Let’s start with this heart diesease data to see how it works in general. The basic way that tmap works is that it uses tmap_shape() to reference a dataset, and then a series of functions after to add features from that dataset - e.g., tm_polygons(). It doesn’t use NSE, so we put quotes around column names.

library(tmap)

first_tmap <- tm_shape(shp = heart_disease_map_data) +
  tm_polygons(col = "Death_Rate")

Hey, wait, I said interactive! To make it so, we call tmap_mode("view") before we run things. Right now we’re in the plot view.

tmap_mode("view")

first_tmap

OH! Cool! Play around a bit here!

You can still do a lot with tmap and the vignette shows off a lot like facets. Also, see how we add palettes. I’m using a list because we have two elements. And see tmaptools::palette_explorer() for more on colors.

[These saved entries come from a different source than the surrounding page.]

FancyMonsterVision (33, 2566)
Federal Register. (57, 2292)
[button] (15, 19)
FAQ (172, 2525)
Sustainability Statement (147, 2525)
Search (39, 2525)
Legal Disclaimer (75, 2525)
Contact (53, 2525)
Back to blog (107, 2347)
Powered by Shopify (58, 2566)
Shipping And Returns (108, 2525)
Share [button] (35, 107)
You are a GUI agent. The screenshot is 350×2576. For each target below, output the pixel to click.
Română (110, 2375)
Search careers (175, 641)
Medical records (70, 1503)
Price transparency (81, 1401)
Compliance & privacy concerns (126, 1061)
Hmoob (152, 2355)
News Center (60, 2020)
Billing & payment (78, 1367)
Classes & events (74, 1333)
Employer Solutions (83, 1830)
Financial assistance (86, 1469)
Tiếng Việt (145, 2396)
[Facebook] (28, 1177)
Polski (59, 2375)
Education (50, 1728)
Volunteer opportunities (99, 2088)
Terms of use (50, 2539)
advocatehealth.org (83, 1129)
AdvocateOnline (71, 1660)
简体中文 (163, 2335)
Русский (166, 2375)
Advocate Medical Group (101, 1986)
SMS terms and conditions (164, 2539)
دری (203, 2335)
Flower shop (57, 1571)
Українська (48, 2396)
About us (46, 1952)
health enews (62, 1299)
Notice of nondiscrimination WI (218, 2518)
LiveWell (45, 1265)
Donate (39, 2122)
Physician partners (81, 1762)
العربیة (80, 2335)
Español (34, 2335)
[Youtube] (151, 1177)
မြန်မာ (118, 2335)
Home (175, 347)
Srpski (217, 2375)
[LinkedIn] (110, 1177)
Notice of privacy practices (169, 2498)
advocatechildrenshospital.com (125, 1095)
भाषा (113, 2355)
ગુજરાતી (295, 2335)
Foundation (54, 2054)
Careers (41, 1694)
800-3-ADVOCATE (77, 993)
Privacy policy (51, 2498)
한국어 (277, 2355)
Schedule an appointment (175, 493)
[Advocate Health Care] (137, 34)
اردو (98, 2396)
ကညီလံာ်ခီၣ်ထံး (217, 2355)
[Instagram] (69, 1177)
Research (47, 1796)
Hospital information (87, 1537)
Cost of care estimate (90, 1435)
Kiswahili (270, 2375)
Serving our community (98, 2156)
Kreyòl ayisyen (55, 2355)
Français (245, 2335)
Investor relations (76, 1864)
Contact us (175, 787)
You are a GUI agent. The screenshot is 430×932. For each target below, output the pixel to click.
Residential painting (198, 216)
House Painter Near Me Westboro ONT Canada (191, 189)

tm_shape(incidence_df_2016) +
  tm_polygons(c("est_incidences", "est_mortality"),
              palette = list("magma", "viridis")) +
  tm_facets(sync = TRUE, ncol = 2)

We can also use facets in a non-interactive way that is quite useful..

tmap_mode("plot")
tm_shape(incidence_df_2016) +
  tm_polygons("est_incidences") +
  tm_facets(by = "region_un")

Exercise

Turn the following two examples:

ggplot(incidence_df, aes(fill=est_incidences)) +
  geom_sf() +
  scale_fill_gradient(low = "blue", high = "red")

ggplot(incidence_df_2016, aes(fill=cut_interval(est_incidences_per_100K_people,5))) +
  geom_sf() +
  scale_fill_brewer(palette = "YlOrBr",
                    guide = guide_legend("Incidences per 100K"))

into tmap syntax using tm_shape(), tm_polygons(), and the palette argument. Explore palettes if need be. To change the legend name, see ?tm_polygons for the proper argument. Make them interactive!

Final Lab Exercise!

OK, this is all well and good. Working alone or in groups, I’d like you to load up the coronavirus package. Remembering that a. Each row represents one report, b. Each report has a type (confirmed, death, or recovered), c. Each report comes with other geospatial information - country, state, etc.

I’d like you to visualize some aspect of the spatial distribution of coronavirus. The maximum date in the dataset isn’t current, so, just remember that. If you want to look at a more current dataset, check https://data.humdata.org/dataset/novel-coronavirus-2019-ncov-cases - but you will have to look hard at the data to understand what is there. (I’m working on a method to get something more current within R along with Rami Krispin and others.)